Indikator Beasiswa Kutim Tuntas Dinilai Masih Salah Fokus

Sangatta – Asisten Pemerintahan dan Kesejahteraan Rakyat (Pemkesra) Sekretariat Kabupaten Kutai Timur, Trisno, menyoroti adanya kekeliruan fundamental dalam penentuan indikator keberhasilan program Beasiswa Kutim Tuntas. Selama ini, efektivitas program tersebut dinilai masih terjebak pada paradigma penyerapan anggaran, bukan pada jangkauan penerima manfaat secara nyata.
Trisno menegaskan bahwa keberhasilan sebuah program pendidikan tidak boleh hanya diukur dari seberapa besar dana yang berhasil dikucurkan setiap tahunnya. Menurutnya, orientasi perencanaan harus diubah total untuk memastikan peningkatan kualitas Sumber Daya Manusia (SDM) di Kutai Timur dapat tercapai secara terukur hingga tahun 2029.
“Sekarang indikatornya apa? Uang. Itu tidak bisa. Indikator yang benar adalah berapa banyak masyarakat Kutim yang bisa kita beri beasiswa. Fokus kita harus pada manusianya, bukan sekadar menghabiskan angka di atas kertas,” ujar Trisno dengan tegas.
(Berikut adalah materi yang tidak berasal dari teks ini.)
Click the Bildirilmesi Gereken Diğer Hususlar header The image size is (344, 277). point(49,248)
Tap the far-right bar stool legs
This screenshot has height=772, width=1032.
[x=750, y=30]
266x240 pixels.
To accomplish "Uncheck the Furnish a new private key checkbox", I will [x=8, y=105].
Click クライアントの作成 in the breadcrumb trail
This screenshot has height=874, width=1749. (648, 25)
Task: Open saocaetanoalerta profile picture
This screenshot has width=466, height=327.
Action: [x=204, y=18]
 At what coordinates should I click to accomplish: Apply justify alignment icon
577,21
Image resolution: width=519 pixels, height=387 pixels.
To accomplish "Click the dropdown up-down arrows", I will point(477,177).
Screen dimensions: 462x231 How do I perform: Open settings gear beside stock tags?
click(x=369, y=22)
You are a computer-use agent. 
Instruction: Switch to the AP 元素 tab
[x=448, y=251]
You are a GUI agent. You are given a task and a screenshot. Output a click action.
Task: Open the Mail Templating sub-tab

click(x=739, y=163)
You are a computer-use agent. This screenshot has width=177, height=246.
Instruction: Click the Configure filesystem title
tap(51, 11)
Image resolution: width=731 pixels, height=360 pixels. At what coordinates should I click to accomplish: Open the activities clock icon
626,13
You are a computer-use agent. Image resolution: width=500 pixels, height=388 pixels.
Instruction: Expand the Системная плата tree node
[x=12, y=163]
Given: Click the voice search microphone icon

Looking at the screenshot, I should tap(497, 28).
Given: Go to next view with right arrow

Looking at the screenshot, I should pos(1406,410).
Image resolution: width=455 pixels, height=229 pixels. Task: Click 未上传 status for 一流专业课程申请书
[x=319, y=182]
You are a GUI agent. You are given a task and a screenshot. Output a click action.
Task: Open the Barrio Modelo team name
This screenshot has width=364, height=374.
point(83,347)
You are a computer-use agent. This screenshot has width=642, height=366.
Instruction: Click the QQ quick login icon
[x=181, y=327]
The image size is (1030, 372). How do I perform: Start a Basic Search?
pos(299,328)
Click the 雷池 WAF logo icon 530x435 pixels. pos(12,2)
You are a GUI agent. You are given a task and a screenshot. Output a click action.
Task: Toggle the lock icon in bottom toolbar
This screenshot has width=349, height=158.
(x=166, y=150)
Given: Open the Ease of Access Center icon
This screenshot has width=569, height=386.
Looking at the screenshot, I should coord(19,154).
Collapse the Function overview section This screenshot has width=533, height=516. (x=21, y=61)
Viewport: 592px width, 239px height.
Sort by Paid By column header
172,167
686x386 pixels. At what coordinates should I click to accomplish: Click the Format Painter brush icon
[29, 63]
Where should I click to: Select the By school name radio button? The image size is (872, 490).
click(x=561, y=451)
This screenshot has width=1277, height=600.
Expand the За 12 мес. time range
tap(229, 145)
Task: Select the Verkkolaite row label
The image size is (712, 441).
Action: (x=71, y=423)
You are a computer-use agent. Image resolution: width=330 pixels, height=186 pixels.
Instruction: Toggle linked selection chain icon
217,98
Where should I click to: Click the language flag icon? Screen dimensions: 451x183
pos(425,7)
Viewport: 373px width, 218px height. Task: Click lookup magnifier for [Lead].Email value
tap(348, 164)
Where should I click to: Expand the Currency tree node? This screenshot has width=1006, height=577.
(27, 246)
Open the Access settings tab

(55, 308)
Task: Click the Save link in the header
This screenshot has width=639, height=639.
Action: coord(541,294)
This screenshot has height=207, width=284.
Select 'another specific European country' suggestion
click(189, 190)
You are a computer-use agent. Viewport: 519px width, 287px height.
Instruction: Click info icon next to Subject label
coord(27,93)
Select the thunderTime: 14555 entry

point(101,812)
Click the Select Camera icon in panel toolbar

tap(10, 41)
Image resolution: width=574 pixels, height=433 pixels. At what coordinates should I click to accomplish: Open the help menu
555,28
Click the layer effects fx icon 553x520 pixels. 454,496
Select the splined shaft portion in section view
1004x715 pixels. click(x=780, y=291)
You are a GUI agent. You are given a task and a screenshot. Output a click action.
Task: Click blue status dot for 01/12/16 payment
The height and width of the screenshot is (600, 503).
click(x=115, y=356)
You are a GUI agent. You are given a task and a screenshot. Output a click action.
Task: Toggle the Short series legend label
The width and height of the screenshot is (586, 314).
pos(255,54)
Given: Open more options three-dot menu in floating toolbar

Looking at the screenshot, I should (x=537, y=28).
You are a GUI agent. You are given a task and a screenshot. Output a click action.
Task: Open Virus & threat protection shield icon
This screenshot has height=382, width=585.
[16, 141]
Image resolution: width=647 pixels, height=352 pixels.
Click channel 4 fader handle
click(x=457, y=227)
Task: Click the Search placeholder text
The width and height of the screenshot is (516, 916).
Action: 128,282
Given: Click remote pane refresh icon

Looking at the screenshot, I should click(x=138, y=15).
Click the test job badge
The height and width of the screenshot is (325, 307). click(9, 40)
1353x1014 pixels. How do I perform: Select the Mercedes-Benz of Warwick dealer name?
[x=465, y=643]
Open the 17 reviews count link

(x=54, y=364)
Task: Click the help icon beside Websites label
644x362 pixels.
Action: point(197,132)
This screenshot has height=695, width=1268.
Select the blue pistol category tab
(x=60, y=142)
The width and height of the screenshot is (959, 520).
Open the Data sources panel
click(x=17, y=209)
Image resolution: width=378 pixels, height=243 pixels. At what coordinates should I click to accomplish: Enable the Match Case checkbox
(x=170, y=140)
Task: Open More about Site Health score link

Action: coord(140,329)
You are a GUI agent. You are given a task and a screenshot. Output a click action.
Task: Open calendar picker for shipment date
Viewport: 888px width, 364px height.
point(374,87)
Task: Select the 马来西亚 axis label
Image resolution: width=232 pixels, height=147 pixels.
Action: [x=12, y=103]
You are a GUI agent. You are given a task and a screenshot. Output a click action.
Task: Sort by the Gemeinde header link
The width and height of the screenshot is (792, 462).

Ia mengungkapkan kekhawatirannya terhadap pola perencanaan saat ini yang bersifat kaku. Sebagai contoh, jika anggaran ditetapkan sebesar Rp5 miliar, maka target program hanya berhenti pada angka tersebut. Padahal, kebutuhan riil mahasiswa di lapangan bisa jadi jauh melampaui alokasi yang tersedia. Trisno mendorong pemerintah untuk lebih fleksibel dan kolaboratif dalam mencari sumber pendanaan alternatif.
“Targetnya jangan duit. Kalau kebutuhannya Rp10 miliar sementara anggaran hanya Rp5 miliar, kita bisa cari solusi, misalnya dikombinasikan dengan beasiswa perusahaan melalui program CSR. Jangan karena anggaran terbatas, lalu jumlah penerima dipangkas tanpa mencari jalan keluar lain,” jelasnya lagi.
Lebih lanjut, ia menekankan pentingnya sinergi dan sinkronisasi data antara Bagian Kesra dengan OPD terkait. Perencanaan yang berbasis data akurat akan memastikan distribusi beasiswa lebih tepat sasaran. Dengan perbaikan indikator ini, diharapkan Beasiswa Kutim Tuntas tidak hanya menjadi rutinitas administratif, tetapi menjadi motor penggerak transformasi pendidikan bagi seluruh generasi muda di Kutai Timur.